• _Your task_: Each line of the data that includes "dialog" must be copied.

• _Saved data entries_:
——————

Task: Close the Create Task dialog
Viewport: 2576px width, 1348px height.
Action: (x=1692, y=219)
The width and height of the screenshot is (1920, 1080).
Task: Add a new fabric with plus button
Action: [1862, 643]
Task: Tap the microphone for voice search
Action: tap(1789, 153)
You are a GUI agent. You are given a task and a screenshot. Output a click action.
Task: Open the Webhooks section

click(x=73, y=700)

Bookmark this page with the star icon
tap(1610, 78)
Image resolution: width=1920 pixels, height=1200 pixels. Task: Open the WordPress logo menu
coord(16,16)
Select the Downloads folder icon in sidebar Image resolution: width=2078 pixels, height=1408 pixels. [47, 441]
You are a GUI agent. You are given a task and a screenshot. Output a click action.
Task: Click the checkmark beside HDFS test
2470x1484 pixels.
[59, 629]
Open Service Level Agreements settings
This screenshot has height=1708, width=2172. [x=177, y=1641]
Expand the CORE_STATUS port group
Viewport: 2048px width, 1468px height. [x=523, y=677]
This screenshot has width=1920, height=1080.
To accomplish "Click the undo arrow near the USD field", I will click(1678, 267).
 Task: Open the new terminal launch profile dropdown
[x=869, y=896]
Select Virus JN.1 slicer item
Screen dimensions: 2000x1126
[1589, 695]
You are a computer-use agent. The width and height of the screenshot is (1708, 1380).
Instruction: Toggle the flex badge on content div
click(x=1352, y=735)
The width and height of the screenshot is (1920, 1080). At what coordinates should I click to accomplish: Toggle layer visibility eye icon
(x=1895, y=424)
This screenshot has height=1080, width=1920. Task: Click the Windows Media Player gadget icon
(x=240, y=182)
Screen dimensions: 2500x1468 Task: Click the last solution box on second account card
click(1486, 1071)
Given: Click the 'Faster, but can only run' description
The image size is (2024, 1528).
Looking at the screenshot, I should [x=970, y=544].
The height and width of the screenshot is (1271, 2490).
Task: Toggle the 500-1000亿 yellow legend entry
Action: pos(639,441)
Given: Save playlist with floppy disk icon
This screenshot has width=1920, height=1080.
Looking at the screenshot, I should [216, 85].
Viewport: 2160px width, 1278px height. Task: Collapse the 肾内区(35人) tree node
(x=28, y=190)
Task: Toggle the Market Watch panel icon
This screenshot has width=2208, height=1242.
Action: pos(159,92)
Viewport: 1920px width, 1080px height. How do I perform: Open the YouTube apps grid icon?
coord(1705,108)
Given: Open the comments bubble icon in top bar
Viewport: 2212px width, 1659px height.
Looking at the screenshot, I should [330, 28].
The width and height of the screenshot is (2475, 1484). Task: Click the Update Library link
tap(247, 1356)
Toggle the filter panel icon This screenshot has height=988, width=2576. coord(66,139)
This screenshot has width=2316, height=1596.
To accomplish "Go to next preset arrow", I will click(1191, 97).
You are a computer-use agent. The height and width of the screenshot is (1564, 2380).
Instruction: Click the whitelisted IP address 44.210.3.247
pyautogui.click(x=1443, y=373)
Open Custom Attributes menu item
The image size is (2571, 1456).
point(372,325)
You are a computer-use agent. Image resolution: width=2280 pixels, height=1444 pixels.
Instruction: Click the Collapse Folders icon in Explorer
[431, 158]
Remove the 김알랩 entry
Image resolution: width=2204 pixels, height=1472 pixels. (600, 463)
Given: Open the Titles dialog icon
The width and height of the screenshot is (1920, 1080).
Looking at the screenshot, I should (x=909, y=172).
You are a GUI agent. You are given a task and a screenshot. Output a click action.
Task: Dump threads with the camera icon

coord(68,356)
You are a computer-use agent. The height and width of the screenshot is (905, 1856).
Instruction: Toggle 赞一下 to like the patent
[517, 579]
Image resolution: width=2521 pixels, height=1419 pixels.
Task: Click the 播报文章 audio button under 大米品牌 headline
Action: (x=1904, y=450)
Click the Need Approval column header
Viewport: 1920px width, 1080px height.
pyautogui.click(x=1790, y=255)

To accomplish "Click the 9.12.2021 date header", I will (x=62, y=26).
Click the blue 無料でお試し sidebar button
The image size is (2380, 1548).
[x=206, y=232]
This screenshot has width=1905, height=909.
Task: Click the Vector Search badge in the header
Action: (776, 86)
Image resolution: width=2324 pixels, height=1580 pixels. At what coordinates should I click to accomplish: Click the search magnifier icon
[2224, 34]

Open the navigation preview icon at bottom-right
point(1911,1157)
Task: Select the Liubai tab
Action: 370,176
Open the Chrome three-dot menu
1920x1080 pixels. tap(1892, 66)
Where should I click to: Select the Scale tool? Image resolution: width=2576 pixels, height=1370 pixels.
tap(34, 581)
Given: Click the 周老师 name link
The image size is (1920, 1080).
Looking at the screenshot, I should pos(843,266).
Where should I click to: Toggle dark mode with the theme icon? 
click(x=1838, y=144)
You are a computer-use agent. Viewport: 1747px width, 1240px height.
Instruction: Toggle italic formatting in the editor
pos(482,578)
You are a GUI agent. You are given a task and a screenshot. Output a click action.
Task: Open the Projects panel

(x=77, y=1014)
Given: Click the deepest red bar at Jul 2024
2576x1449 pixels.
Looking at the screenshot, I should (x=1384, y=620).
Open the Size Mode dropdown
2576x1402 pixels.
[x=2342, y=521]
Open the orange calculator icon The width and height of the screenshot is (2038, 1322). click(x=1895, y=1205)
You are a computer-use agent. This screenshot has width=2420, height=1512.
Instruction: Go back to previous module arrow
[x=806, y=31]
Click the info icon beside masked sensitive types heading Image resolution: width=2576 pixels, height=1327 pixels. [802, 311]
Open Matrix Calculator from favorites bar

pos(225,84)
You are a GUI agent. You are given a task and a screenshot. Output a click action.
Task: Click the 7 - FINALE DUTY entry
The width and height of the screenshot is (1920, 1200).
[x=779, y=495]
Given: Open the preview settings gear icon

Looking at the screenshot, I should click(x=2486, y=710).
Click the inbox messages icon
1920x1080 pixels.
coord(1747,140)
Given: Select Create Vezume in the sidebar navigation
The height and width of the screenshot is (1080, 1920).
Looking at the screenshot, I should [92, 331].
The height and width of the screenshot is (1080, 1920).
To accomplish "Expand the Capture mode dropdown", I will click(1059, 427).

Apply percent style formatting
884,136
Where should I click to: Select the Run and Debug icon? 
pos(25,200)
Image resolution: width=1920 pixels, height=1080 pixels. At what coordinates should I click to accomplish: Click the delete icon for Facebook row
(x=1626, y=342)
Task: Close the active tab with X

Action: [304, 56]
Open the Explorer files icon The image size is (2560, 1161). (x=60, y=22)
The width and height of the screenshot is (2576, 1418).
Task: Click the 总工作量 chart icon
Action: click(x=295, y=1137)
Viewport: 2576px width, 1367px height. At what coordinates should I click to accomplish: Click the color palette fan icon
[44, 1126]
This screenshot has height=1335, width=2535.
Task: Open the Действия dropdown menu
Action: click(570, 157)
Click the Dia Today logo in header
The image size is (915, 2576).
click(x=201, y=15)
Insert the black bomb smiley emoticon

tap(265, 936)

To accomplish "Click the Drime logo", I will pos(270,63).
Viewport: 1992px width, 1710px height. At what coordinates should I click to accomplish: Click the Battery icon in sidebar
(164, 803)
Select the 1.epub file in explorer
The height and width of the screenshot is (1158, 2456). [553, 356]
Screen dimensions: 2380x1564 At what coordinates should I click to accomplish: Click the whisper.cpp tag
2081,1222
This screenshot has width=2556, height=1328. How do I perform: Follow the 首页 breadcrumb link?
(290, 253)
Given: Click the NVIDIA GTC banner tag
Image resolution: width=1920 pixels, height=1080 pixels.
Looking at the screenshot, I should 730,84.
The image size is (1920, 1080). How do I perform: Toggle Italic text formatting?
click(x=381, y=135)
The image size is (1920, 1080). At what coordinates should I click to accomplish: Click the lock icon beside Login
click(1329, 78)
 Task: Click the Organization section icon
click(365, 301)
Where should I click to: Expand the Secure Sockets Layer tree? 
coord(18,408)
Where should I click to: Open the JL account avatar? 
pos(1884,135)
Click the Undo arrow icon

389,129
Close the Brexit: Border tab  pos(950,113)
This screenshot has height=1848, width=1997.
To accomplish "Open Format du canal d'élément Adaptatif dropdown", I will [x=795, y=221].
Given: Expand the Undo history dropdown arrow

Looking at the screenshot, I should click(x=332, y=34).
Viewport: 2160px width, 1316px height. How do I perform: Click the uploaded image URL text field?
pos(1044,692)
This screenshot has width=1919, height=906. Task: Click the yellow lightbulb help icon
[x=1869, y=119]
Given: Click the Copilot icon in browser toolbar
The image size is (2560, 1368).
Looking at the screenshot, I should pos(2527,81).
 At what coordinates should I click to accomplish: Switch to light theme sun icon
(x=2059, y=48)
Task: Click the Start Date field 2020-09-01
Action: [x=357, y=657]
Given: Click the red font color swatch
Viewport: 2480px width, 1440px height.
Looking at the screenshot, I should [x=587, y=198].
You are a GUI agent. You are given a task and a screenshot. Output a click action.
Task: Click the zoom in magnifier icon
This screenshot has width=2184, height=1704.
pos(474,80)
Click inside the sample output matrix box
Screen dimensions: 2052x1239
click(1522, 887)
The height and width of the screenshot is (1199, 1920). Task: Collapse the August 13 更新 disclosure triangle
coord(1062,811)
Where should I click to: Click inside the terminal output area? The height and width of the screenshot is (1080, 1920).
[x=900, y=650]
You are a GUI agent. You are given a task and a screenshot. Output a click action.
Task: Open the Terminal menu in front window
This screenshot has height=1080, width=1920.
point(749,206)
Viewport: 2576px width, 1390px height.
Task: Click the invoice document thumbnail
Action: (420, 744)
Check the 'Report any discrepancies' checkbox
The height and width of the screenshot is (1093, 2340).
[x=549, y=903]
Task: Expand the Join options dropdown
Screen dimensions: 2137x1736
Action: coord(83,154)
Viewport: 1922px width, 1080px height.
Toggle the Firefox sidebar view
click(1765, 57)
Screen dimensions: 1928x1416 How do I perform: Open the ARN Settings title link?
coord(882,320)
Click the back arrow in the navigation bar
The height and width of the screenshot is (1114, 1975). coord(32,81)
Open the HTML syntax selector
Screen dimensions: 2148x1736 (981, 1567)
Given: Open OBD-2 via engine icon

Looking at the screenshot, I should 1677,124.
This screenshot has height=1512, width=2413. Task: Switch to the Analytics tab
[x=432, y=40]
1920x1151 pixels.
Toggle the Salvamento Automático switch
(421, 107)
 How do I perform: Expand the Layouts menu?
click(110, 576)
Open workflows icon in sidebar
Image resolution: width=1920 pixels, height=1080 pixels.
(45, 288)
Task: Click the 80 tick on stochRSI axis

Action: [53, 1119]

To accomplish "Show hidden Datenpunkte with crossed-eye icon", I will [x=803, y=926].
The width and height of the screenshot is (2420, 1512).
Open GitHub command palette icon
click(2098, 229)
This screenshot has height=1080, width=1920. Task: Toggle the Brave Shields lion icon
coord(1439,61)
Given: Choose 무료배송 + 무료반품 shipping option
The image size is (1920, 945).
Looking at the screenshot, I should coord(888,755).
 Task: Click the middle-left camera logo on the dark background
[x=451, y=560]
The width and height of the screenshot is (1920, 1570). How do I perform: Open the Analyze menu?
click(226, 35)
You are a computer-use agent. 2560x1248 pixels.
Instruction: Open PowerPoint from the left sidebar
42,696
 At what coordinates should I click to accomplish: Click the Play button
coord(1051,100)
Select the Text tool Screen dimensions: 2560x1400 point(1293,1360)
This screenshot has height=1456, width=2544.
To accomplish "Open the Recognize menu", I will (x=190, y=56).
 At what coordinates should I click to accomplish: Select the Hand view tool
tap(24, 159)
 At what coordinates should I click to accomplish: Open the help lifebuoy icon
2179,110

——————

• _Output below_:
Task: Close the Create Task dialog
Given: Open the Titles dialog icon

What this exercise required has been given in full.